Notó que la persona que había salido se le acercaba y, por puro instinto de protegerse, giró la cabeza para hacerse una clara idea de la posible amenaza. Era una de las mujeres de más edad de todo el penal, Monika la había visto el día anterior, durante la cena. Estaba sola y se diría que nada de lo que ocurría a su alrededor le afectaba lo más mínimo; por otro lado, las demás mujeres parecían respetar su aislamiento. En un primer momento se sintió incómoda al verla, porque vio algo en sus ojos cuando sus miradas se cruzaron, como si hubiese reaccionado igual que cuando ves a alguien que conoces. Pero Monika no había visto a aquella mujer en su vida y tampoco quería que nadie se fijase en ella. Así era, en efecto, como había pensado pasar su estancia en aquel lugar: desapercibida.
La mujer ya había llegado al banco y Monika creyó que se le saldría el corazón por la boca. Recordaba el lenguaje usado por las reclusas durante la cena, la jerarquía claramente establecida, la sensación de que todas actuaban según un guión en el que a ella no se le había asignado ningún papel, y donde no tenía ni la más remota idea de cómo ocupar un puesto sin indisponerse con alguien. No tenía la menor orientación de cómo se esperaba que se comportase. Pero el miedo que ahora sentía era distinto al que solía sentir. De hecho, no quedaba ya nada que dañar en su interior. Ahora era el cuerpo el que temía el dolor físico. Temía que se empleasen a golpes con ella.
– ¿No cogerás una cistitis de estar ahí sentada?

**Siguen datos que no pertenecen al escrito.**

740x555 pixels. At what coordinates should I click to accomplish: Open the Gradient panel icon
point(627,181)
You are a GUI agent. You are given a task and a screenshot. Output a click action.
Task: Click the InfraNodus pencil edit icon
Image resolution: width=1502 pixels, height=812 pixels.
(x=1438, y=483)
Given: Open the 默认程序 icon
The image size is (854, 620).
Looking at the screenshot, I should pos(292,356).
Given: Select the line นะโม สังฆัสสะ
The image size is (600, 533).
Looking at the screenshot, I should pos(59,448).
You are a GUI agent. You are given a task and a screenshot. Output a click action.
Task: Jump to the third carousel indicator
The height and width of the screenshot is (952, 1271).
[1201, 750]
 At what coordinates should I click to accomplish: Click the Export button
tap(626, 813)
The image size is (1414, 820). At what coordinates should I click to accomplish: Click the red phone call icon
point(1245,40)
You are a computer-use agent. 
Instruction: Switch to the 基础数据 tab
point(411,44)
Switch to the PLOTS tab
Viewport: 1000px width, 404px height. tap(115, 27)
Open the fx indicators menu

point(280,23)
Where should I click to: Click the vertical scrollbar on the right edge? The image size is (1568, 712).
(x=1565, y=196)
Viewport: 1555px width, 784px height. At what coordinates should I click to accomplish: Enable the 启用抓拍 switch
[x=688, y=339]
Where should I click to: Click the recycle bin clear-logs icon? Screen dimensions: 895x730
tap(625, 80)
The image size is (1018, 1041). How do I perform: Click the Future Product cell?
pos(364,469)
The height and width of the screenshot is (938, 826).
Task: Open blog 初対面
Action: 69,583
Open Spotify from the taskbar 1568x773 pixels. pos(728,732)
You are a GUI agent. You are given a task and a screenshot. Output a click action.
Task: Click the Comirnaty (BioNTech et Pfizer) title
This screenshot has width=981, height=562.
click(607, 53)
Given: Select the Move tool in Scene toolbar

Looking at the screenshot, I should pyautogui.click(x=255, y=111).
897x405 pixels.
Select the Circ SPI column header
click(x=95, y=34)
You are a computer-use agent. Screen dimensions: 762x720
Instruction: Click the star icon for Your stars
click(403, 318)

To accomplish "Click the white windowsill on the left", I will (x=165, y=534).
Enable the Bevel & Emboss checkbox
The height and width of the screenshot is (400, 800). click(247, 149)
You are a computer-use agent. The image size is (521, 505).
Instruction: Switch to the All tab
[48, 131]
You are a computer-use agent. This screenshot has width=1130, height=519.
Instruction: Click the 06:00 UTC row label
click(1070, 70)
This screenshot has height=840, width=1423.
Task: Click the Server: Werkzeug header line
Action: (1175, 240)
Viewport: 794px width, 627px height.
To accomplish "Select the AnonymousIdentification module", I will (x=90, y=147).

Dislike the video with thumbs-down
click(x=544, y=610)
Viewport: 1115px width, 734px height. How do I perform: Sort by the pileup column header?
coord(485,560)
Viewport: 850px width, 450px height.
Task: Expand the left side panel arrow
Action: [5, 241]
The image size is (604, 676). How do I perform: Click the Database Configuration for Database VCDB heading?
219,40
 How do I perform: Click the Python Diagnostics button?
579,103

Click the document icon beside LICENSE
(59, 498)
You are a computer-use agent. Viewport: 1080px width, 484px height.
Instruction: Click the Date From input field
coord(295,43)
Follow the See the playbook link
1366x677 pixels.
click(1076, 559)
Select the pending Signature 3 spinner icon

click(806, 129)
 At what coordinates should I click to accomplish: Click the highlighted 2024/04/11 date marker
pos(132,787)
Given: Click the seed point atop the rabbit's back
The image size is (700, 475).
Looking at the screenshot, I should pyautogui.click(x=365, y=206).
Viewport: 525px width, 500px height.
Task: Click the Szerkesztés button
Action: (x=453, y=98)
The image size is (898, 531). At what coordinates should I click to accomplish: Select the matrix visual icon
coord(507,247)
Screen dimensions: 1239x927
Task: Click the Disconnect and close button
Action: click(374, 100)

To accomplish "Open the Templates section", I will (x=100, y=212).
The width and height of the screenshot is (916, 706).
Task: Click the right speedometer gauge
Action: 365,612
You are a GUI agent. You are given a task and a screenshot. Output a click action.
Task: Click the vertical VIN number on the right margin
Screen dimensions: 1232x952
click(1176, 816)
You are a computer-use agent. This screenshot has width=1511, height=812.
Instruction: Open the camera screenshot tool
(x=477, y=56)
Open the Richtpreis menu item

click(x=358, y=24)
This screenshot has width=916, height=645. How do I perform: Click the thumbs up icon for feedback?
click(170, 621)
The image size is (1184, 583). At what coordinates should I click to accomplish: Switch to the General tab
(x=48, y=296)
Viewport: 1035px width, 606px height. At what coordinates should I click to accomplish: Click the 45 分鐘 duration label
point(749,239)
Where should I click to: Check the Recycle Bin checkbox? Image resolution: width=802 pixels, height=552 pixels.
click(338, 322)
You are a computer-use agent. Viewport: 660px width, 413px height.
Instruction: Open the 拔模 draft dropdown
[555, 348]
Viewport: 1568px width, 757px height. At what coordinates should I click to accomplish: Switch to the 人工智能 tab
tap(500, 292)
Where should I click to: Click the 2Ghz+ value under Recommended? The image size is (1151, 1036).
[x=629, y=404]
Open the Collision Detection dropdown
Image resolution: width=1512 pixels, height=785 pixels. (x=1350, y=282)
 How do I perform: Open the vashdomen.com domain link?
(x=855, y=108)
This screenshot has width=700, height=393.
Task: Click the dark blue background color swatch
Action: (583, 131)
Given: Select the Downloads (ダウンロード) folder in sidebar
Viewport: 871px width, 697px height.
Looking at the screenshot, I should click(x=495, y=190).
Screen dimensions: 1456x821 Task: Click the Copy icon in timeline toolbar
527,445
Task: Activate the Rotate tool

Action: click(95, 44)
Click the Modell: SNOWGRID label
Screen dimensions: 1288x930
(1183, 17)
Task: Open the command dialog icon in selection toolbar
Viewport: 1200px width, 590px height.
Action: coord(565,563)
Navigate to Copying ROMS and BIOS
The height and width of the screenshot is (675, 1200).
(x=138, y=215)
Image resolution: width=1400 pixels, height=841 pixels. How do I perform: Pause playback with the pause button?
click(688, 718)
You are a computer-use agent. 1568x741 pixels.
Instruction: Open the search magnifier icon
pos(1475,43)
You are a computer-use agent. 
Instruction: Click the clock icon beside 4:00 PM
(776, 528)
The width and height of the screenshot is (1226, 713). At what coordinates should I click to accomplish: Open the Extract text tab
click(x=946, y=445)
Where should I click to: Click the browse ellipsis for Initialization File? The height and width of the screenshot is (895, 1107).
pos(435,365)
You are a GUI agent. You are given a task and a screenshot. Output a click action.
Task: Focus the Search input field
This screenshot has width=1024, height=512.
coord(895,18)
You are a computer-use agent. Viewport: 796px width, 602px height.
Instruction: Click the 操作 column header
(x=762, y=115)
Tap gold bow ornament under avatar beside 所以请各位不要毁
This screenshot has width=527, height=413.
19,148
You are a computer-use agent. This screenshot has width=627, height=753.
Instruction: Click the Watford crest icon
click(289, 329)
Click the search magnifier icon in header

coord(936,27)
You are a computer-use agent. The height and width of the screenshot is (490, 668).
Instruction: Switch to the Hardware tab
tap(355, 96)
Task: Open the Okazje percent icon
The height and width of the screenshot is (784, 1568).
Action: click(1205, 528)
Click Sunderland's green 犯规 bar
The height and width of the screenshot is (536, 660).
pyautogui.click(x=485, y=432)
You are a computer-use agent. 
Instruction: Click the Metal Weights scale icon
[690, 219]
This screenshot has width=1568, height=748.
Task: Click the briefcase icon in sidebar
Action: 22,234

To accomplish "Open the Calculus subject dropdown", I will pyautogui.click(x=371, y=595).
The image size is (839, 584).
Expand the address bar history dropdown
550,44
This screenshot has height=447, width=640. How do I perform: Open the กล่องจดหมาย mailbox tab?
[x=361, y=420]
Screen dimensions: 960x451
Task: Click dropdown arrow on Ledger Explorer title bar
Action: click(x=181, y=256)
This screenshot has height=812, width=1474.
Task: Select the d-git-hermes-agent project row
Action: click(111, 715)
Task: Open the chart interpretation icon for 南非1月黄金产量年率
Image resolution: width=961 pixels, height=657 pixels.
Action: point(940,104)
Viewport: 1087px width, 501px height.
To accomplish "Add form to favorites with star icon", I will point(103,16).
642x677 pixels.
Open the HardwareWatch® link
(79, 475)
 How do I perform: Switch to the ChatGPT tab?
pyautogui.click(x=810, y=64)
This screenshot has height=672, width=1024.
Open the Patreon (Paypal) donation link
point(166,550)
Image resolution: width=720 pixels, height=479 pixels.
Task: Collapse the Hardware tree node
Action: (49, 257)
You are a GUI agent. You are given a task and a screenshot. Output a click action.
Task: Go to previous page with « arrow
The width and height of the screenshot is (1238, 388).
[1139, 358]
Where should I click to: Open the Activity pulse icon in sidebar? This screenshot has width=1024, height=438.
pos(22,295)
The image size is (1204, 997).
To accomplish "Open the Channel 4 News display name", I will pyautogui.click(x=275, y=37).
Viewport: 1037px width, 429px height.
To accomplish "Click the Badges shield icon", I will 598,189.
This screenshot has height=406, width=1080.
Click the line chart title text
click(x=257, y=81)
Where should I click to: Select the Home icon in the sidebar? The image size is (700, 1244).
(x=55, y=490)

Agradecida de conocer la respuesta a aquella pregunta, su primer impulso fue responder que era precisa la intervención de una bacteria en la orina para contraer cistitis, pero se mordió la lengua, pues podía interpretarse como altanería por su parte.
– Puede.
Se puso de pie.
La mujer se pasó un mechón plateado por detrás de la oreja.
– ¿Damos una vuelta?
Monika dudaba. Cierto que la mujer no parecía peligrosa, pero no la atraía lo más mínimo alejarse con ella del edificio. Echó un rápido vistazo a la puerta, pero no deseaba entrar aún, puesto que algo de tiempo le quedaba. Y tampoco quería decir que no y quedarse allí plantada.
– Claro.
Empezaron a caminar por el patio muy despacio porque, ¿a qué apresurarse?
– Llegaste ayer, ¿verdad?
– Sí.
– ¿Cuánto tiempo te ha caído?
– Seis meses.
Monika contestaba rápida y amable a todas las preguntas. Por ahora, iba saliendo bien parada.
– Bueno, no es tanto. Cuando te aburres, el tiempo pasa mucho más rápido de lo que se cree.
La mujer soltó una risita y Monika también sonrió, por si acaso. Sintió que debería hacer alguna pregunta como prueba de que participaba en la charla. Quizá debería preguntarle cuánto tiempo llevaba ella encerrada, pero no se atrevió. Tal vez no fuese muy oportuno.
– Dieciséis años y medio.
Monika dio un respingo.
– Pero sólo me quedan ocho meses.
La sorpresa le duró unos segundos. Luego, aminoró el paso inconscientemente. Dieciséis años y medio. No eran muchas las personas con condenas tan largas, sólo las que habían cometido delitos verdaderamente horribles; al parecer, la mujer con la que ahora paseaba era una de ellas. Monika volvió a echar una ojeada al edificio, sentía un acuciante deseo de volver. Resistió el impulso y se puso a pensar en una pregunta que hacerle. Después de todo, tenía que sobrevivir allí dentro seis meses. Sería una locura procurarse un enemigo el primer día.
– ¿Qué piensas hacer cuando salgas?
Hizo lo posible por sonar desenfadada y, al ver que la mujer se detenía y se volvía hacia ella, dio un paso atrás, aterrorizada.